* ACTIVITY:
Exactly as they appear, print the line with "Given: Switch cutout mode to Keep" and each line after it through the end of the entries below; leave out pictures.

DATA FOR ANALYSIS below:

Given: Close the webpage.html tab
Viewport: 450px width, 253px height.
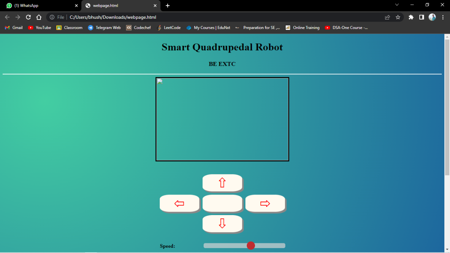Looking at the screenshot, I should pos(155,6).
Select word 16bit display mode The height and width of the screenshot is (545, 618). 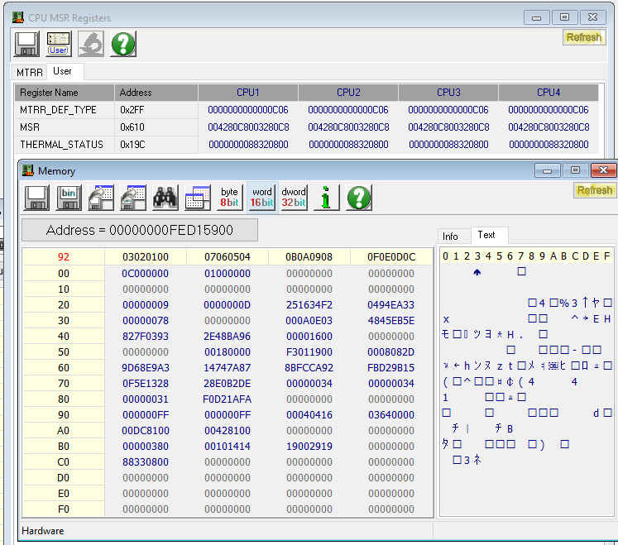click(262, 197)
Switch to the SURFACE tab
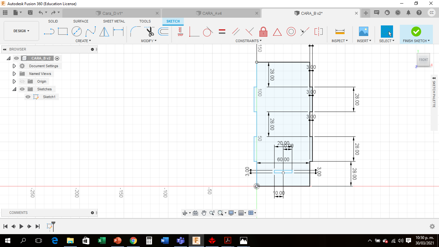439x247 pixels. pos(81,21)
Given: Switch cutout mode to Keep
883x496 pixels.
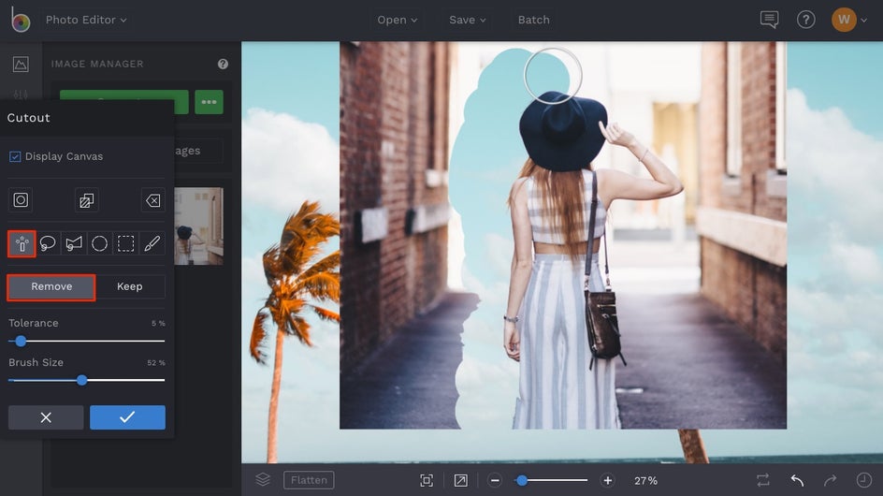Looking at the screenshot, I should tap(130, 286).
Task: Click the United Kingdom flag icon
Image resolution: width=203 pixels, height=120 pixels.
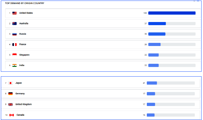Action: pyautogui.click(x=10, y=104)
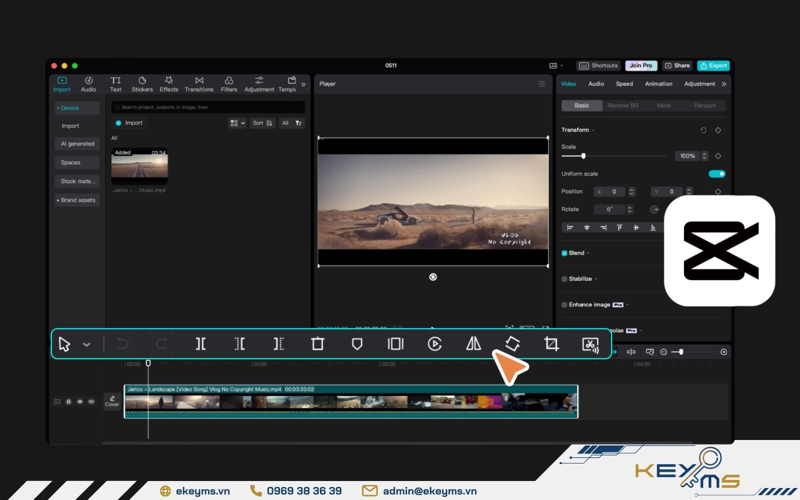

End of DATA FOR ANALYSIS.

* TASK SOLUTION:
Given: Switch cutout mode to Keep
883x496 pixels.
Looking at the screenshot, I should tap(130, 286).
Task: Click the United Kingdom flag icon
Image resolution: width=203 pixels, height=120 pixels.
Action: pyautogui.click(x=10, y=104)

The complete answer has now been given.